Autotarget Brings Offline Marketing Metrics To Email

Companies like Google are developing products designed to bring the Web's metrics to bear on traditional media, but with the launch of Autotarget, iPost is flipping the switch--using traditional direct marketing metrics to streamline email campaigns.

Autotarget is Novato, Calif.-based iPost's email marketing tool that helps advertisers target their campaigns using the Recency, Frequency and Monetary (RFM) analysis employed by print catalog retailers. With RFM analysis, retailers can predict purchase behaviors (including response to emails, requests for information and actual sales) based on the behavior of previous like-minded customers, aggregated over time. They can then streamline their campaigns according to these market segments to improve open rates, profitability and retention.

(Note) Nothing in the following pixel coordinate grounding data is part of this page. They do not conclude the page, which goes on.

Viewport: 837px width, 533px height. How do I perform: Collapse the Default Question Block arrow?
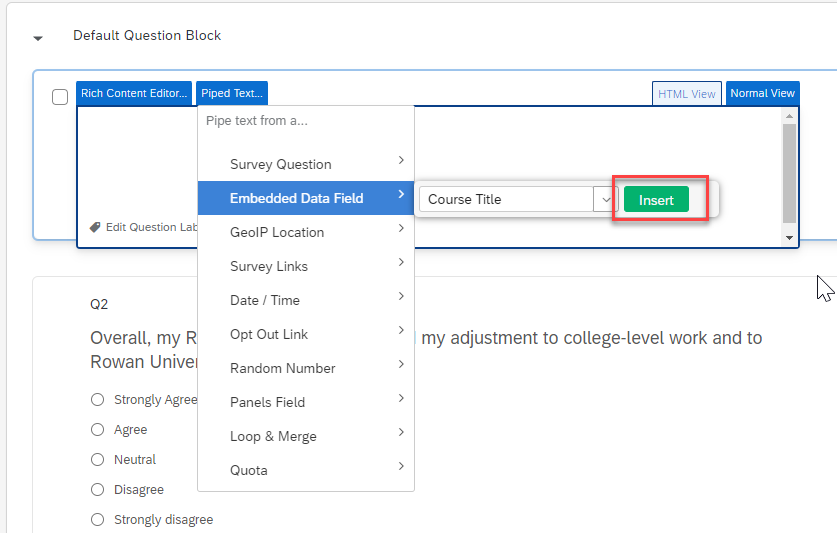[38, 38]
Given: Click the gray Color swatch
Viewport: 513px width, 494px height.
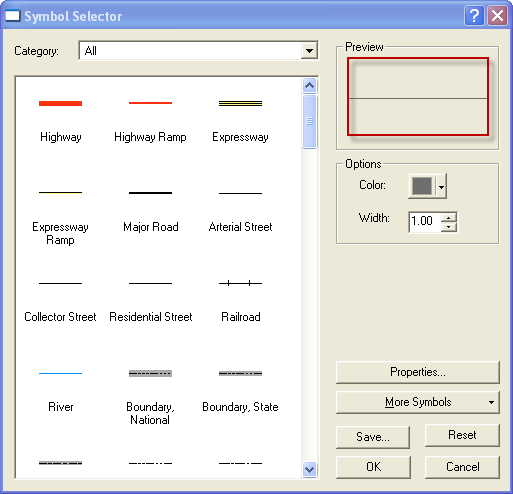Looking at the screenshot, I should click(422, 186).
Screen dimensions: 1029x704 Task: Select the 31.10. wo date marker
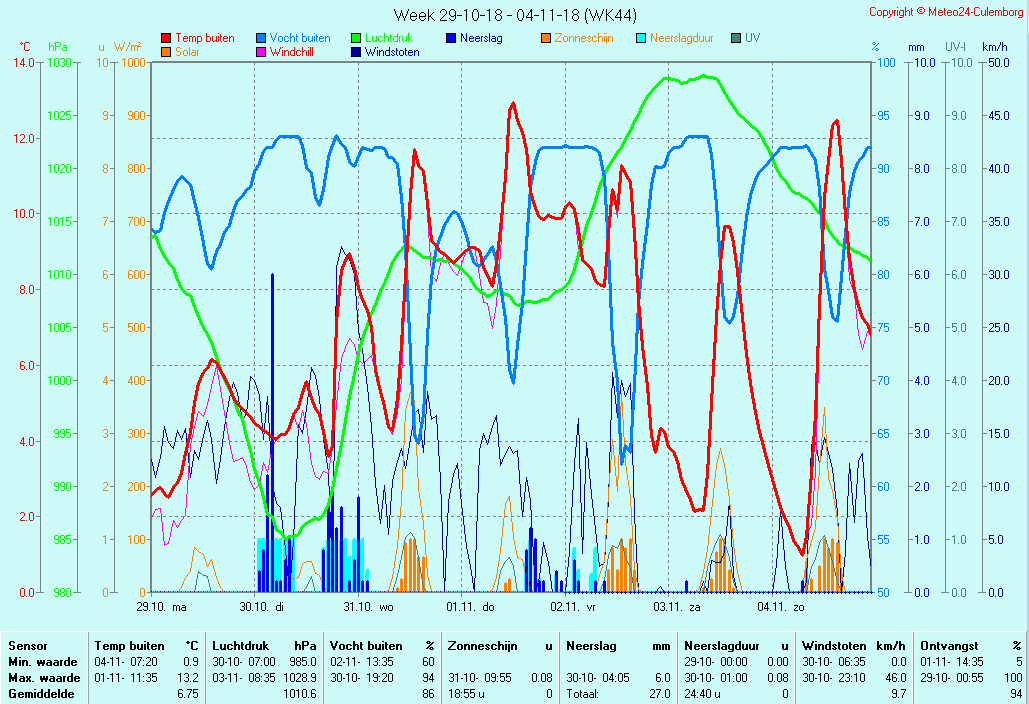tap(368, 606)
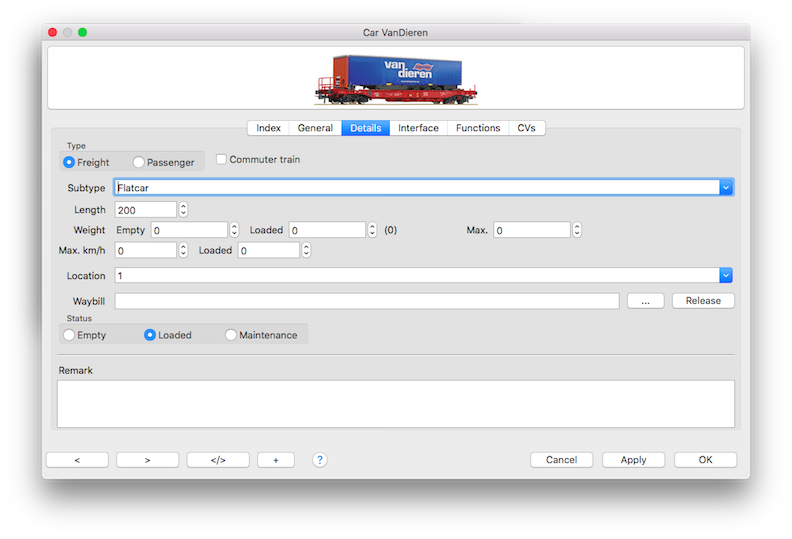Select the Maintenance status option
The image size is (792, 539).
click(231, 335)
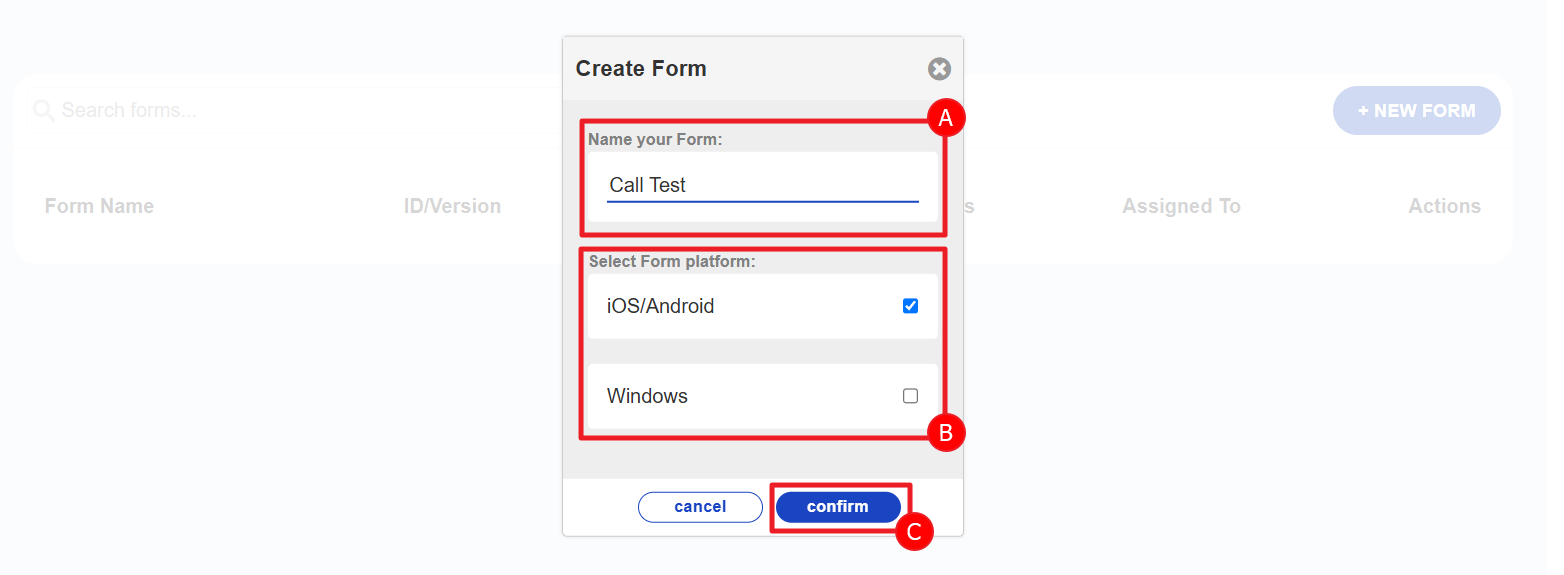Screen dimensions: 1564x575
Task: Click the iOS/Android option label
Action: [x=660, y=306]
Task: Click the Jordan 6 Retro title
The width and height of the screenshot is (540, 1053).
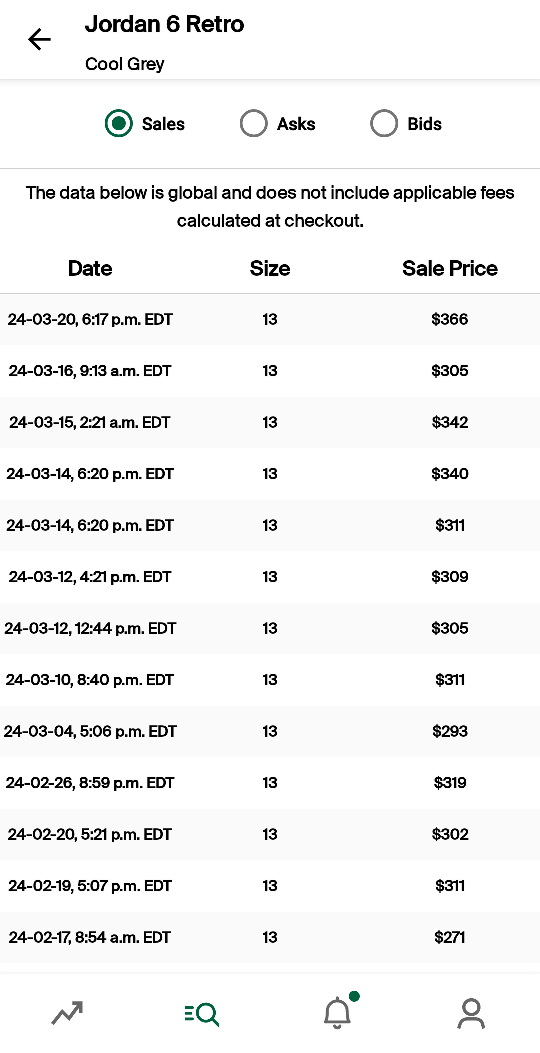Action: (x=165, y=24)
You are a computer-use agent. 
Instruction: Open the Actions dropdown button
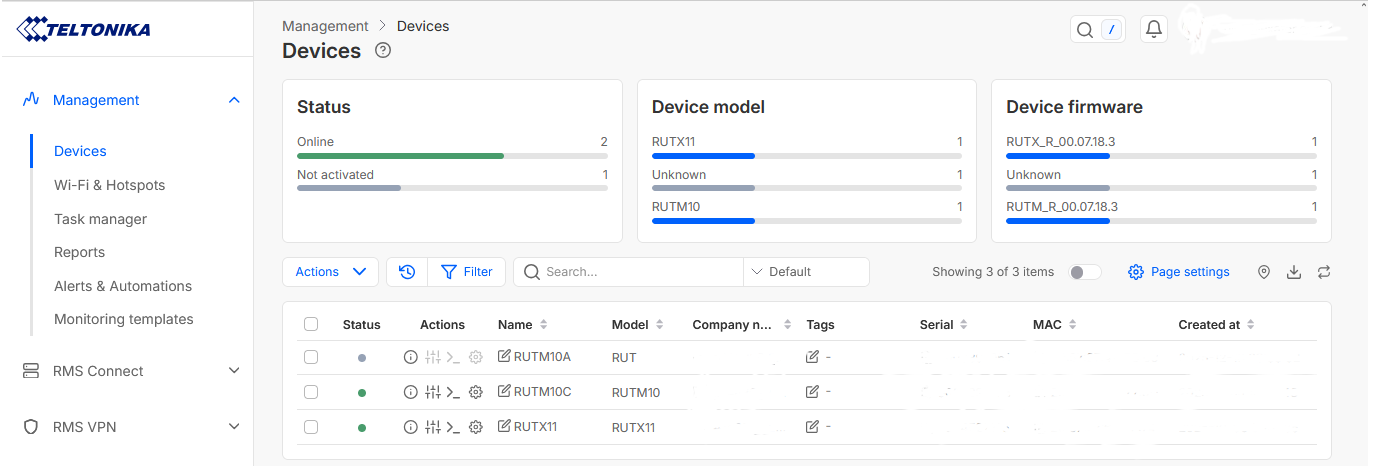330,272
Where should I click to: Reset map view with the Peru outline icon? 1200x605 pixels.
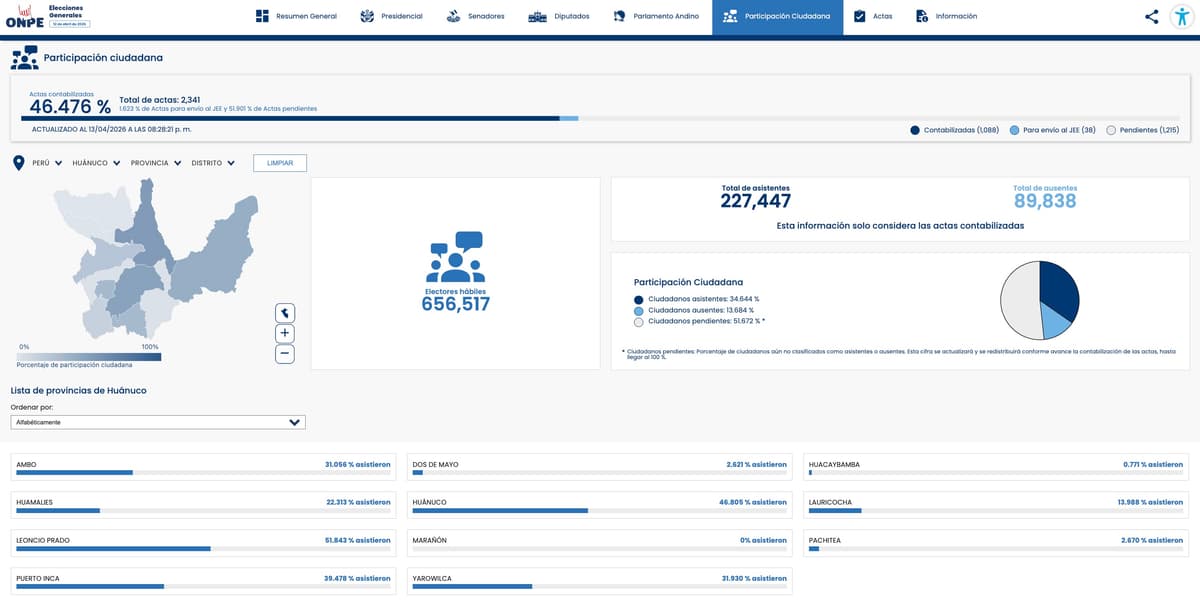point(285,313)
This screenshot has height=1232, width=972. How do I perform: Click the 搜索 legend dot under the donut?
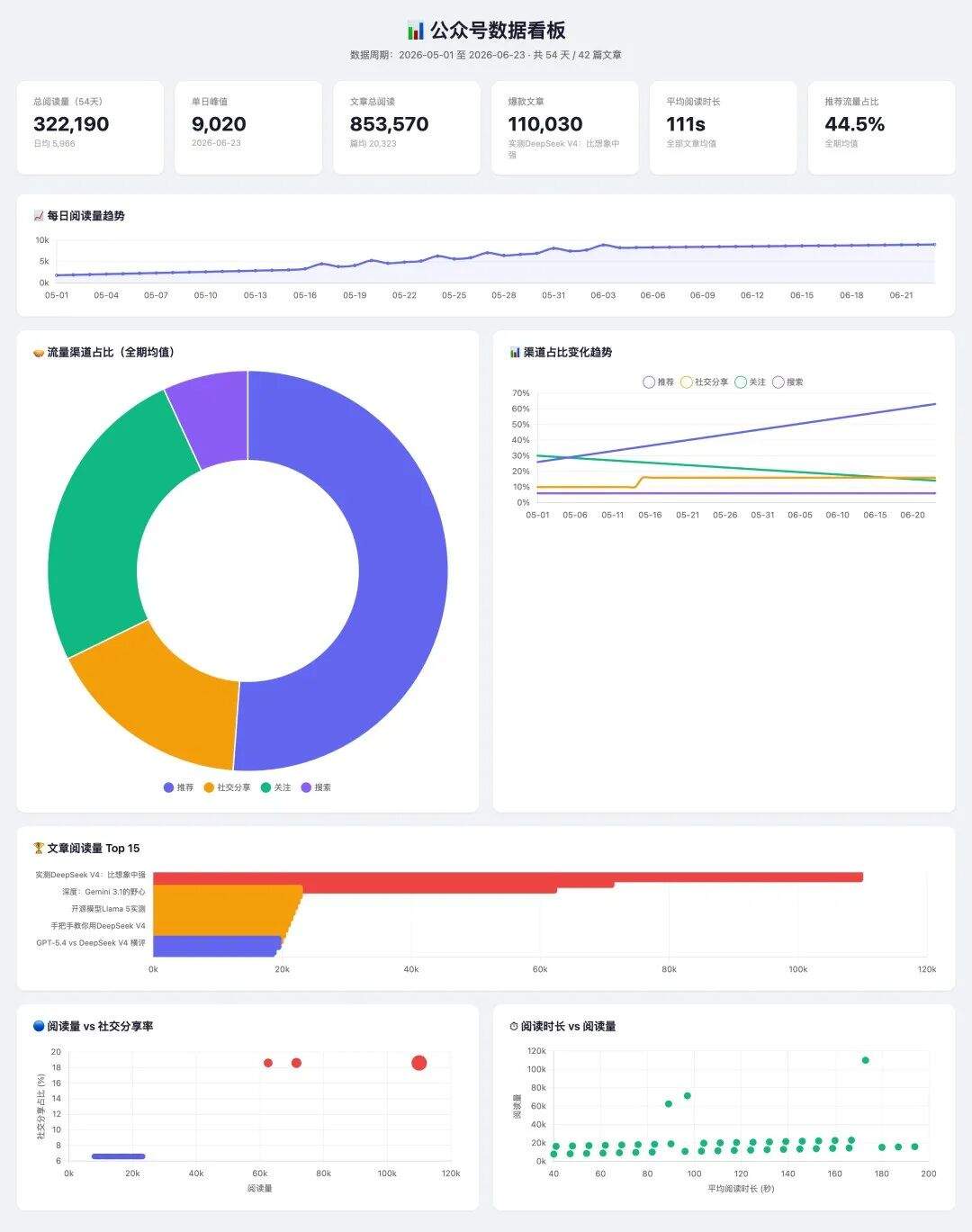tap(306, 787)
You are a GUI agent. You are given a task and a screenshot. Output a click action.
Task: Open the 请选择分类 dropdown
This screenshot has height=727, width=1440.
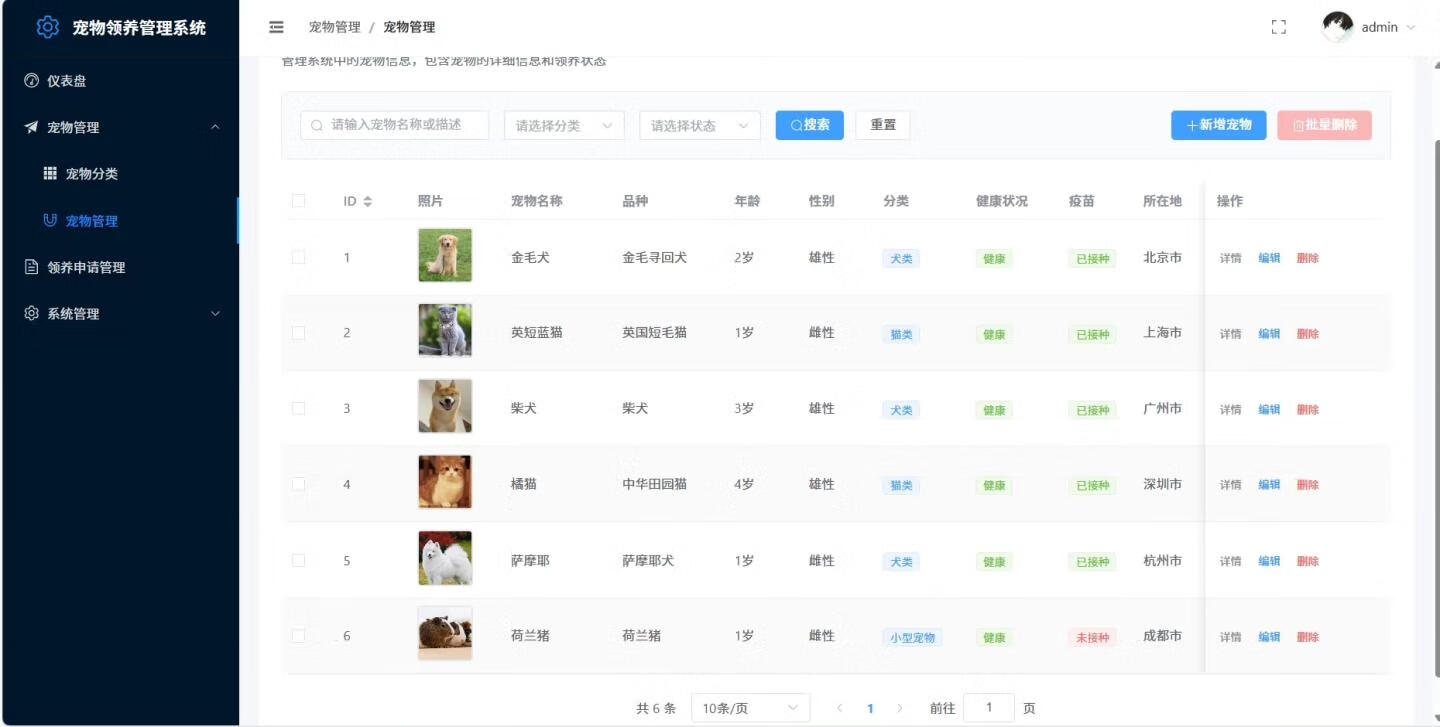[x=564, y=126]
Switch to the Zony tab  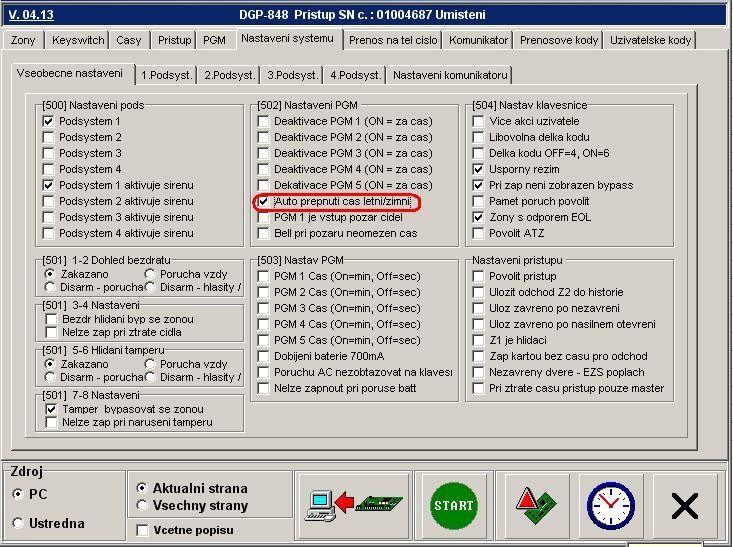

Using a year's worth of back-end data on purchases via email, Web site, catalogs and brick-and-mortar stores, Autotarget pulls RFM-style segmentation into a simple tool that is compatible with multiple third-party analytics (including Omniture, Coremetrics and Google Analytics) and email marketing platforms.

"With data streams from tools like Omniture, Autotarget can update the recency and frequency parameters with actions other than just purchases," said Russell McDonald, iPost's CEO. "So the segments can be updated every 24-hours, increasing the overall effectiveness of future campaigns." Retailers can also sift through customer data to quickly find their most consistent customers and launch loyalty programs.

According to McDonald, RFM analysis arose because direct marketers wanted to better target their audience, and spend less money sending catalogs to customers who were unlikely to purchase. "So they started with the RFM metrics, divvying everyone up on a scale of one-to-five in each parameter, ranking them all in terms of predictive power, and analyzing them over time," McDonald said.

While the high cost of shipping heavy catalogs drove retailer adoption of RFM analysis, that concern has lessened in the age of cheap email campaigns. "The industry didn't care about doing this kind of analysis anymore--hence the days of email blasts and the ensuing backlash," McDonald said. "We're trying to bring the tried and true practices of direct marketing back in a good way."